Reverse HyperThreading...?

CHAoS_NiNJA

[H]ard|Gawd
Joined
May 26, 2005
Messages
1,577
Ok, so, I'm sad to say I've been out of the loop. Is Reverse HyperThreading real, or is it all a bluff? Whens it coming? wtf is the deal?

I've had different people on the inside tell me both yes and no. I seriously have no idea.

Please clue me in.
 
with current cpu architectures, it is practically impossible to do in runtime

any level of instruction level paralellism in single threads is already being fully exploited by the fact that all modern cpu's are superscalar affairs
 
Is Reverse HyperThreading real,
No.

And the "lightweight profiling" extension specification AMD released this month is not in Barcelona. http://developer.amd.com/assets/HardwareExtensionsforLightweightProfilingPublic20070720.pdf and http://www.amd.com/us-en/Corporate/VirtualPressRoom/0,,51_104_543~118952,00.html It has nothing to do with "reverse hyperthreading" in any case.

That AMDZone poster is ridiculous.
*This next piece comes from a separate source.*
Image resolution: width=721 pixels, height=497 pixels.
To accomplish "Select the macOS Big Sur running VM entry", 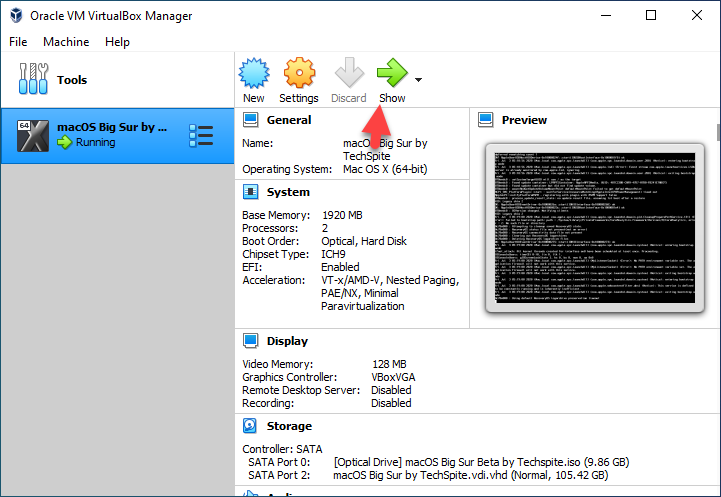I will [110, 135].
Intel had been talking about speculative multithreading for a lot longer than AMD has and something like RHT is not "AMD's idea." I didn't think Intel would ship a processor with it anyways until the "many core" era.
 
No.

The "lightweight profiling" extension specification AMD released is not in Barcelona. http://developer.amd.com/assets/HardwareExtensionsforLightweightProfilingPublic20070720.pdf and http://www.amd.com/us-en/Corporate/VirtualPressRoom/0,,51_104_543~118952,00.html That has nothing to do with "reverse hyperthreading".
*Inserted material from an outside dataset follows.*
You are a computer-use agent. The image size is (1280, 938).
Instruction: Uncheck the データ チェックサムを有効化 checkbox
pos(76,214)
That AMDZone poster is ridiculous. Intel had been talking about speculative multithreading for a lot longer than AMD has and something like RHT is not "AMD's idea."

Like I said I'm not entirely convinced. Different strokes for different folks, and all that jazz. RHT is still entirely possible. You can get better thread level parallelism by splitting a process at it's branches and then assigning it to a dedicated thread. Profiling is one needed step to accomplish this goal.

The problem with branch splitting is two fold,
1: Data dependanies
2: Thread scheduling.

Right now all threads are scheduled by the OS. This is not entirely ideal for RHT to work. It would be much better if the hardware itself scheduled threads for execution. Unfortunately no matter how much we wish it, that will never happen. This is where profiling comes in. It gives the OS much finer information about the goings on inside the CPU. The OS can then take this information and schedule threads more effectively. So we can partially solve the scheduling problem with profiling. Though in the end ATi's threading processor would be far better solution.

Data dependancies.... This is the bigger problem of the two. Lets say that the data needed was in Core 1's register set, and Core 0 needed it. It would need to be retired all the way to l3 cache then promoted all the way back up to the other register set. The amount of latency is incredibly huge on a relative basis.... It's just simply not worth doing. As such RHT in it's original idea is not worthwhile. You can improve single threaded performance by a good margin.... But is it worth it?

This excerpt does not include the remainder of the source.